Но даже и в этом ли магия кино? Умостившись на своем сиденье, чувствуя, что правая нога затекла, ты приходишь к такому выводу, поскольку фильм больше не в состоянии тебя одурачить. Ты не даешь ему преображать свои чувства. Всё, что ты в богоподобной отчужденности созерцаешь, — это твои собственные решения, выброшенные строчки, и микрофон, попавший в кадр в одной из сцен. А все‑таки умилительно наблюдать, что зрители хохочут в смешных местах и рыдают, когда Брет приезжает, наконец, домой, чтобы жениться на Бесс (в действительности на съемках они друг друга ненавидели), веруя, чего не можешь ты, в мечту, раскрученную мелькающими картинками. Это почти что вызывает чувство собственного превосходства, будто тебе известно, как Ури Геллер гнет эти свои ложки.
А потом все заканчивается, зал пустеет, полтора часа иллюзии прошли. Ты выходишь вместе с остальными, изумленный тем, как много можно спроецировать на чистый лист Большого Экрана — скорбь, страсть, огонь, смерть, — а он в конце останется нетронутым. Накидывая плащ, а отсвет образов все еще у тебя в голове, ты выходишь на улицу. Твоему взгляду, все еще заторможенному, требуется мгновение, чтобы приноровиться к послеполуденному свету, дорожной суете, и окружающие тебя вещи, покаты топаешь к своему «фиату», чувствуя себя отлично, предметы на улице — плоские и безобъемные поначалу, точно декорации на площадке. И тут ты столбенеешь.

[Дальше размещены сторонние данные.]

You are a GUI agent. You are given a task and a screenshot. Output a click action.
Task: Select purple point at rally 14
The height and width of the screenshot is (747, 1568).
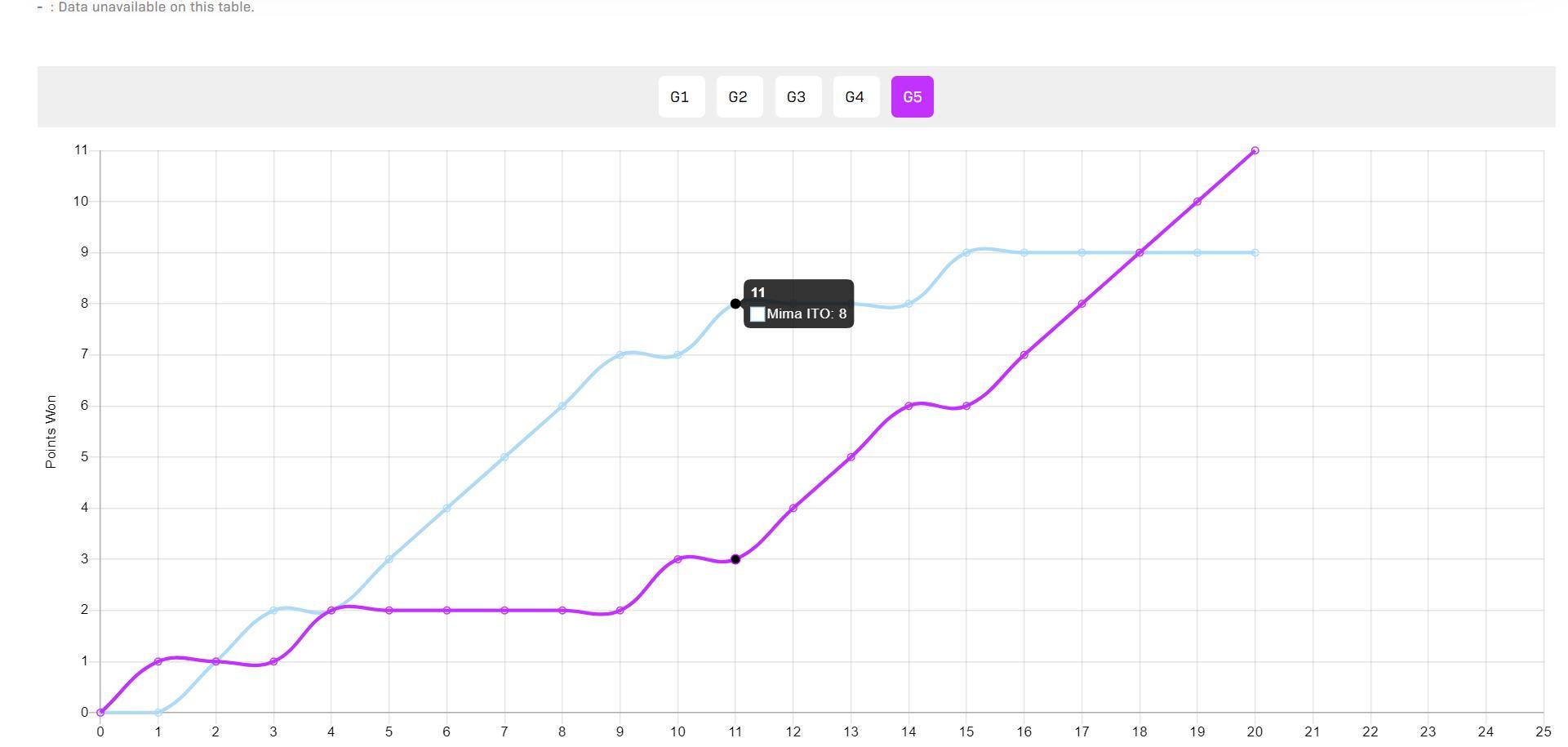click(908, 406)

«Фиат», замечаешь ты, взломали. Бардачок прошерстили, а там ты держишь чековую книжку, запасной ключ от дома и туда — ты помнишь — ты клал доклад, назначенный на завтра. На девять ровно. Бардачок, как это выглядит? Как часть твоего тела, да? Как рана? Оттуда выплескивается изломанная фотокарточка твоей жены, попросившей тебя съехать, чтобы забрать себе дом, и еще одна — твоих детей, которые понятия не имеют, как пусто тебе вставать по утрам ради того, чтобы их содержать, на работу, которая есть глумление над твоими талантами, где не можешь сбавить темп, и по крайней мере четыре конкурента только того и ждут, что ты отступишь, или ударишь лицом в грязь, или помрешь, и несправедливость всего этого, видимого тебе в узком диапазоне излучения, который ты называешь зрением, при ускорении мысли, необходима и достаточна — как говорят некоторые логики, — чтобы твои кулаки вновь и вновь обрушивались на крышу «фиата». Ты забираешься внутрь, усаживаешься, яростно крутишь ключ зажигания, потом, выматерившись, падаешь лбом на руль, что есть, как скажет тебе любой в Голливуде, поведение недостойное такого многогранного таланта, как ты: продюсера, исполнителя главной роли и режиссера в самом долгом, самом захватывающем представлении из всех возможных.